**Okunacak Metin**
------------------------------------------------------------

Sarar çiftini ölümle burun buruna getiren olay, çiftin Eskişehir’de devasa alana kurulu üç katlı villalarında yaşandı. Maskeli soygunculardan biri, evde 2 yıl önce eşim diye tanıttığı Moldova uyruklu bir erkekle çalışan Iuva Drugan’dı. Yüzleri siyah maskeyle kapalı soyguncular villaya çitleri keserek girdi. Villanın kapısını açmaları ise hiç zor olmadı. Çünkü Moldova uyruklu eski görevli işten ayrılırken villanın anahtarını da yanında götürmüştü.
BAHÇE KEYFİ YAPARKEN DEHŞETİ YAŞADILAR
İş adamı Cemalettin Sarar ile eşi Zehra Sarar, saldırının hedefi olduklarında villanın kış bahçesinde oturuyorlardı. Maskeli soyguncular tarafından burada ilk olarak elleri ve kolları bağlandı. Peki o gerilim dolu o dakikaların devamında neler yaşandı. Zehra Sarar anlatıyor:
“Teravih namazından geldim, eşimin hapını verdim, kendi hapımı da içtim. Televizyonu da izliyoruz. Bir baktım. Cam sensörlü olduğu için arkasından geçen görünüyor, ışıklar yanıyor. İki karartı gezdi orda. Bir baktım buraya geldiler. İki tane dev gibi, simsiyah giyimli, siyah eldivenli hiçbir yerleri görünmüyor, sadece gözleri gözüküyor’
‘ÇOK DİRENDİĞİM İÇİN BENİ DARP ETTİLER”
Habertürk’ten Öznur Karslı’nın haberine göre; Zehra Sarar şöyle devam ediyor: ‘Oturduğumuz yerde plastik kelepçeyle dizlerimizi, ellerimizi bağladılar. 1 milyon Euro ile 1 milyon dolar istediler eşimden. Bana ise sadece kasanın anahtarının yerini sordular ama direndim, söylemedim. Fabrikada olduğunu söyleyerek onları yanıltmaya çalıştım. Eşim hastaneden bir gün önce çıktığı için üzerinde 3 bin liraya yakın para vardı, o parayı aldılar. Ben çok direndiğim için beni dakikalarca ayaklarımdan, boynumdan, bileklerimden darp edip, vurdular. Çenem çıktı sandım, kulaklarıma çok vurdular. Sonra ikimizi de merdivenlerden sürükleyerek üst kattaki yatak odamıza çıkarıp, yüzü koyun yere yatırdılar. Üzerimize kilitleyip gittiler. Yatağımızın başındaki telefonu görmediler. Makasa ulaşabildim, kelepçeleri çıkardık. Hemen bekçimizden yardım istedik’
‘YABANCILARA İŞ BULAN AJANSLARA GÜVENMEYİN’
Cemalettin-Zehra Sarar çiftinin yaşadıklarından çıkardıkları dersler de var: “Eski görevli bağ evimizde çalışıyordu, sabah gelip akşam giderdi ‘eşim’ diye tanıttığı kişiyle. Arkadaş tavsiyesiyle işe almıştık. Laleli’de çalışmış önceden. Biz çok güveniyoruz insanlara, evimizin anahtarı 17 yıl kapının üstündeydi. Bundan faydalandılar. Moldova’lı kadın kasanın anahtarını eliyle koymuş gibi buldu, bizi kilitleyip direk kasanın olduğu yan odaya geçti.

------------------------------------------------------------

**Sağlanan Kayıtlar**
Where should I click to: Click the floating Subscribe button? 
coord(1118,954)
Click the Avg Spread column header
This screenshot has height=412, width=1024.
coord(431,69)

------------------------------------------------------------

**Görev Tanımı 1**
Sarar çiftinin evine yapılan soygunla ilgili metinden "Sarar çiftini ölümle" sözcükleriyle açılıp "da yanında götürmüştü." ile kapanan bölümü olduğu gibi aktar.
**Görev Tanımı 2**
Lütfen kayıtlarda "Click the Avg Spread column header" ifadesini içeren satırdan kayıtların sonuna kadar olan satırları, iki uç da dahil, her satır için bir dize içeren bir JSON listesine dönüştür. Boş satırları dışarıda bırak ve yalnızca bu satırları ver.

**Eksiksiz Yanıt 1**
Sarar çiftini ölümle burun buruna getiren olay, çiftin Eskişehir’de devasa alana kurulu üç katlı villalarında yaşandı. Maskeli soygunculardan biri, evde 2 yıl önce eşim diye tanıttığı Moldova uyruklu bir erkekle çalışan Iuva Drugan’dı. Yüzleri siyah maskeyle kapalı soyguncular villaya çitleri keserek girdi. Villanın kapısını açmaları ise hiç zor olmadı. Çünkü Moldova uyruklu eski görevli işten ayrılırken villanın anahtarını da yanında götürmüştü.

**Eksiksiz Yanıt 2**
[
  "Click the Avg Spread column header",
  "This screenshot has height=412, width=1024.",
  "coord(431,69)"
]